El Nicho ya no se parece al pueblecito que conocí hace 32
años. La mayoría de sus habitantes le han dado la espalda a los cafetales y se
han sentado a esperar por los turistas. Para eso tienen una excusa: cada vez son más los que quieren
“ver cómo baja/ del monte el Hanabanilla/ y cómo choca en la orilla/ de la roca
que lo ataja”.
Todas las veces que me bañé en esas pozas fue en condición
de prófugo. Nos escapábamos de la escuela y nos perdíamos dentro de los chorros
de agua. Así nos librábamos de extenuantes jornadas recogiendo café. Fuimos
sorprendidos dos veces. La primera nos costó un acta en el expediente. La
segunda, además, un fin de semana sin pase, haciendo guardia vieja.
Aunque el agua estaba muy fría y no había sol, decidí volver
a bañarme en el punto donde el río Hanabanilla sale del vientre de la montaña. Diana,
solidaria, quiso acompañarme. Nos
mantuvimos dentro del caudal un buen rato. Medimos nuestras fuerzas con las del
río. Por más que nadábamos contra su corriente, él nos mantenía en el mismo
lugar.
Muchas partes de El Nicho me resultaron irreconocibles. La
cueva del Agua fue tomada por las avispas, los secaderos lucen abandonados, los
cafetales están llenos de maleza y algunos campesinos han hecho restaurantes en
los ranchos donde antes almacenaban sus cosechas. Otros se ofrecen de guías.

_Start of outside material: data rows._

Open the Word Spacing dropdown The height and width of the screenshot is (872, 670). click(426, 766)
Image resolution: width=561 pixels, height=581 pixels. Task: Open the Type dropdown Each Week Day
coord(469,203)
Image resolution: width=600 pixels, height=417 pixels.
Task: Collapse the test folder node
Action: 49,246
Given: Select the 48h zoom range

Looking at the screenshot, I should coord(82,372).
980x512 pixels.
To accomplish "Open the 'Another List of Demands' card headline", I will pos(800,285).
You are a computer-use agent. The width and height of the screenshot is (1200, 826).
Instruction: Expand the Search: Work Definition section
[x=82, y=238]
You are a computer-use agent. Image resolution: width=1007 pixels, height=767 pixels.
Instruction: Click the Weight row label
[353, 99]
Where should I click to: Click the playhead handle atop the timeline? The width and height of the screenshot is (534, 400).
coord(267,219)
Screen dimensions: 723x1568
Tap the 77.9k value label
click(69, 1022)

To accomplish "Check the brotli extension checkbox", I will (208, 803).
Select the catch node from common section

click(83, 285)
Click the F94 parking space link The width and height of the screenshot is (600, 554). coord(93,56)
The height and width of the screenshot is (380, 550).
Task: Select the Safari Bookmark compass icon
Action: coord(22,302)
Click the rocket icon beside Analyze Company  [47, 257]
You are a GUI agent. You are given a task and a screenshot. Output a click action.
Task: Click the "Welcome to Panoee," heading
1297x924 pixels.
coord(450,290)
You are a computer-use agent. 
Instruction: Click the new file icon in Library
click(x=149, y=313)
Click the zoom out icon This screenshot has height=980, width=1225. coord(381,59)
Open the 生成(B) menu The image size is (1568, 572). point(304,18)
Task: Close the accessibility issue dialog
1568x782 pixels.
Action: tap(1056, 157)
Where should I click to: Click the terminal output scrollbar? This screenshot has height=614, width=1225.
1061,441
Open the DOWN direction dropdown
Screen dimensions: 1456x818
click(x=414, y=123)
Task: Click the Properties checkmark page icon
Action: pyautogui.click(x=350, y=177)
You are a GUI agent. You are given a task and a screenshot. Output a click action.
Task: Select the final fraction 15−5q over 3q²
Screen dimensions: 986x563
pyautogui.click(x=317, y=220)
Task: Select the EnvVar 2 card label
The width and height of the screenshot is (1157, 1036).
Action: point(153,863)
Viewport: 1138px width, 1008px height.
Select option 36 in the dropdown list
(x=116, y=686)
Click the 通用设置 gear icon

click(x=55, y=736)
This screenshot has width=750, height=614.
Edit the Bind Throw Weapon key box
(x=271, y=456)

Aunque es la primera vez que me baño en los saltos del
Hanabanilla sin tener que huir de nadie, me seguí sintiendo un prófugo. Nada me
libró de eso. Ni siquiera la certeza de estar en uno de los lugares a los que más
deseé volver, por años y años.
2 comentarios:
Detesto el agua fría, pero esa foto da ganas de lanzarse.
Creo debe ser un buen ejemplo del paraíso aquel...
Pues estuve allí,cuando aún estudiaba en la elemental en Sta Clara con la orquesta de cámara de mi escuela y yo guitarra en mano..para cantarles un miércoles.. creo, dia de recreación..a los chicos..dios,era un lugar irreal..y el trayecto,lo mismo..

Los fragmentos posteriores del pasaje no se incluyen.